During his runs for the Republican nomination, Forbes advocated for a 17 percent federal flat tax, with exemptions on the first $52,800 earned by a family of four would be tax free.
“Forty countries and jurisdictions around the world have it now, and it has worked very well,” he said. “This is not theoretical stuff in a classroom. This is real world experience.”
In the latest attempt at tax reform, Republicans in Congress are “talking a good game on the business side, so maybe they will get something useful there,” said Forbes. “On the individual side they’re talking about how they’re going to double the exemptions. They shouldn’t say double the exemptions. They should say for a couple, your first $25,000 will be free of federal income tax. People understand that.”
Forbes said reforms should be tailored so everyone, including people who don’t earn enough to pay federal income taxes, sees a benefit from overhauling the tax code — with lower income Americans perhaps getting a reduction in social security tax rates for a period of time.
“Everyone gets a tax cut. Everyone sees a higher pay check.
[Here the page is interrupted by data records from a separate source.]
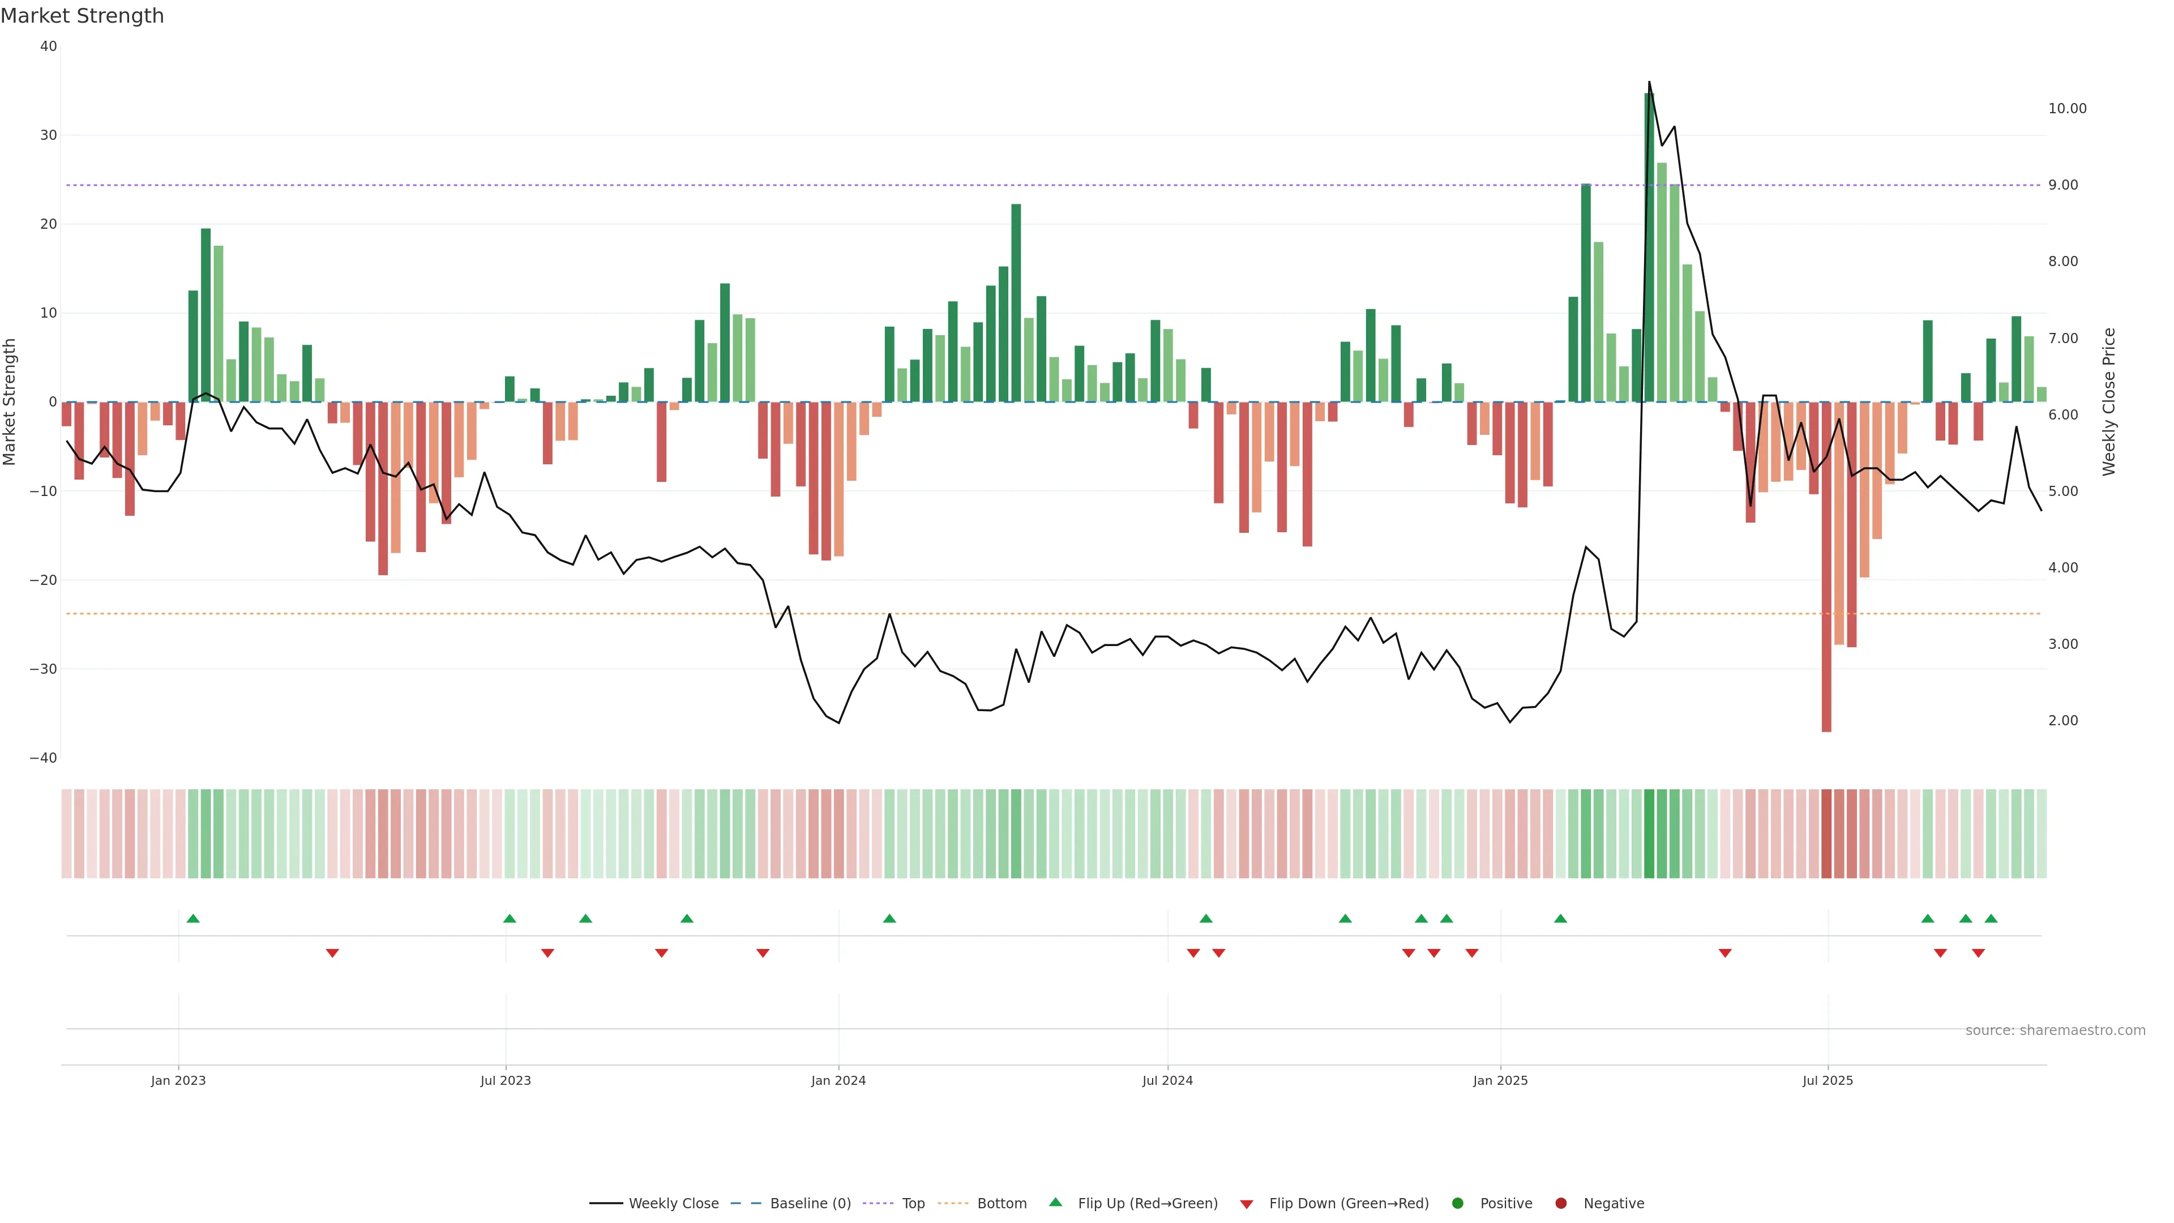Click the Weekly Close Price axis title
Screen dimensions: 2174x1223
point(2109,402)
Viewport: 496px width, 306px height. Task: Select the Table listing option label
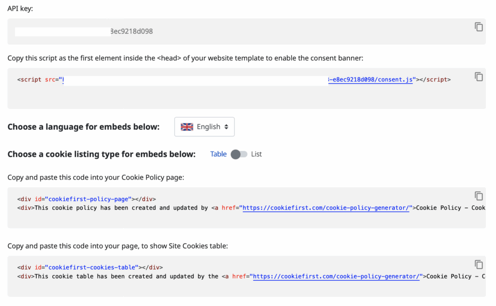point(218,154)
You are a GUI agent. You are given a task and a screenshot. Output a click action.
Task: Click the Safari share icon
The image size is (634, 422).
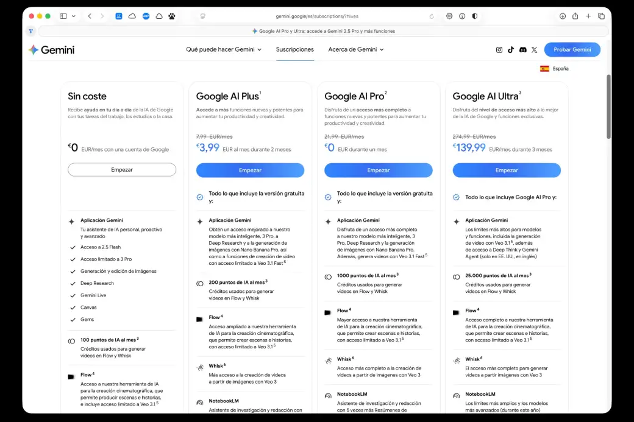[575, 16]
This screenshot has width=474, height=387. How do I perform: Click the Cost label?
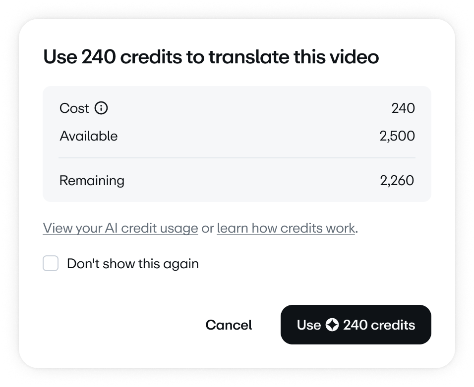(74, 108)
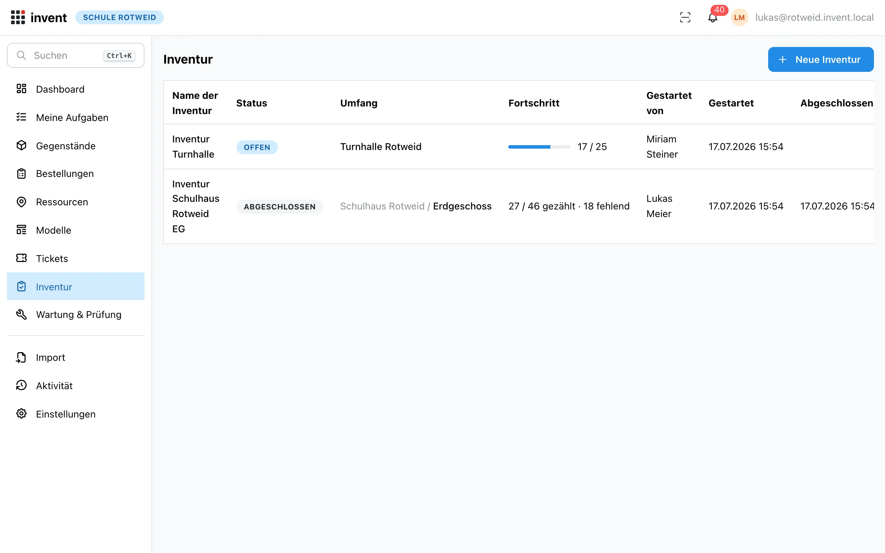This screenshot has height=553, width=885.
Task: Open the barcode scanner icon
Action: (x=685, y=17)
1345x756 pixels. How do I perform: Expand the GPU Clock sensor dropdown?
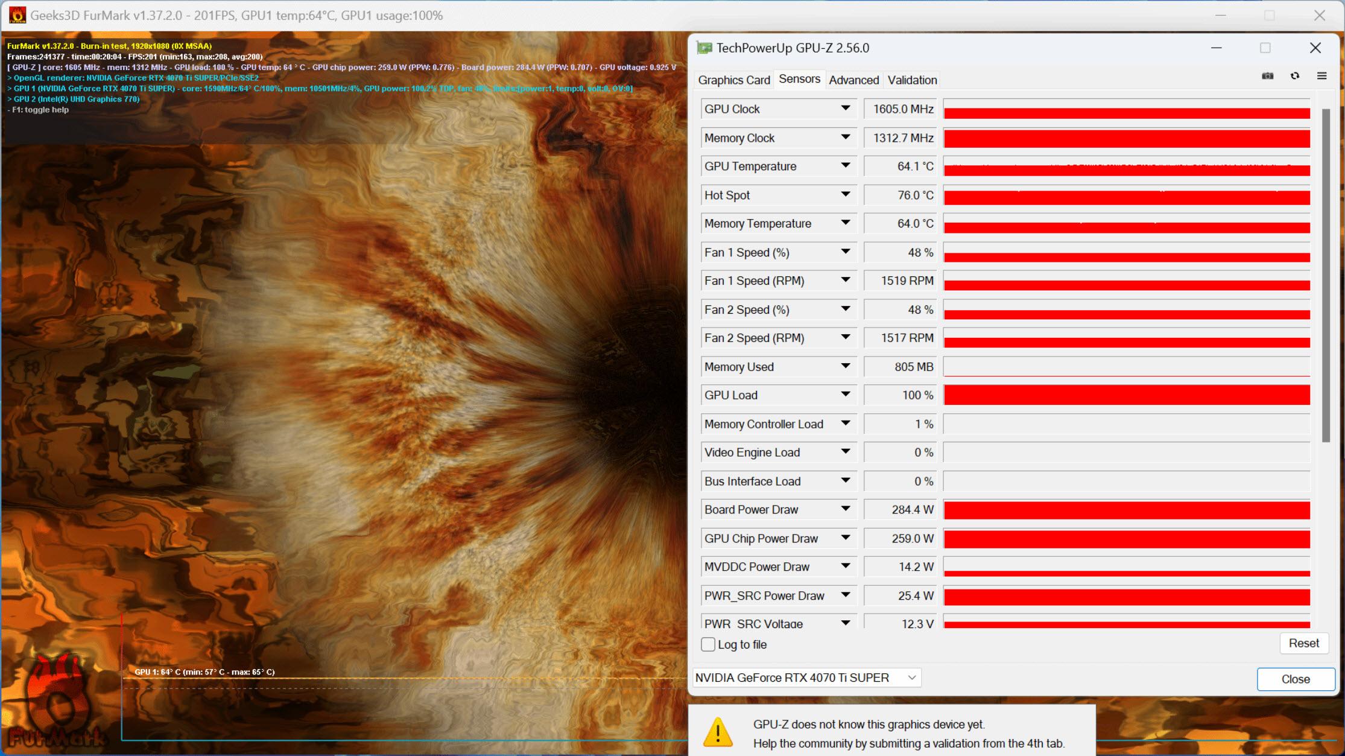point(845,108)
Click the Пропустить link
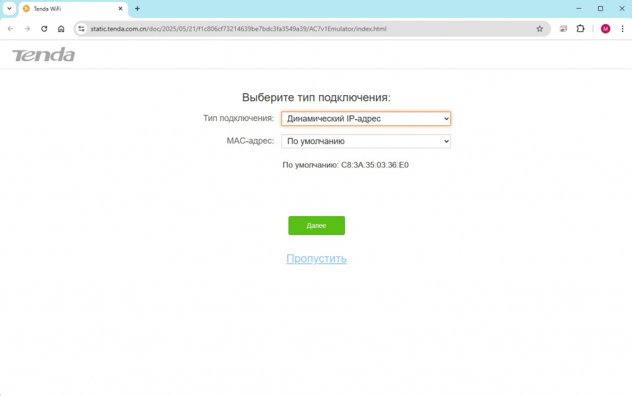The image size is (632, 396). tap(317, 258)
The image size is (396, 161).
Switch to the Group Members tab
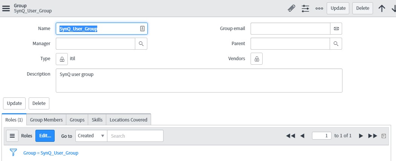[x=46, y=120]
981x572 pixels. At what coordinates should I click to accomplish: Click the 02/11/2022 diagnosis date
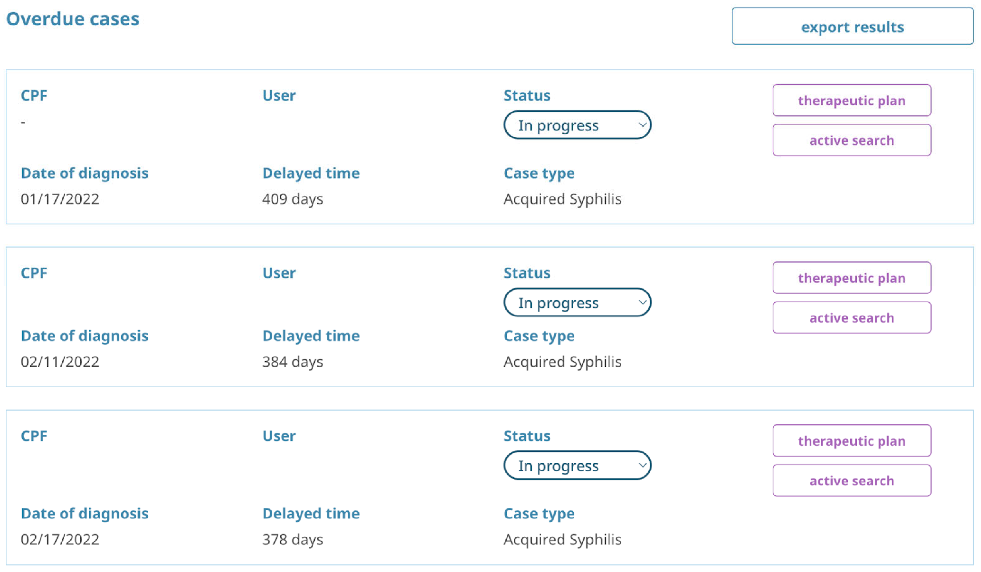click(60, 362)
And with the rates lower, you’re going to see more investment, which means you can get better jobs in the future,” he said.
An advocate of deregulation and supply-side economics, Forbes contends that poor monetary and labor policy over the past several years have contributed to “European-like growth rates, when normally we would easily outpace Europe.”
While the unemployment rate is low, it’s partly because millions of Americans — especially prime working age men — have dropped out of the labor force.
“When you get the economy moving again and remove these artificial barriers, you start to see the labor force participation rate move up,” he said. “Growth is the only way.”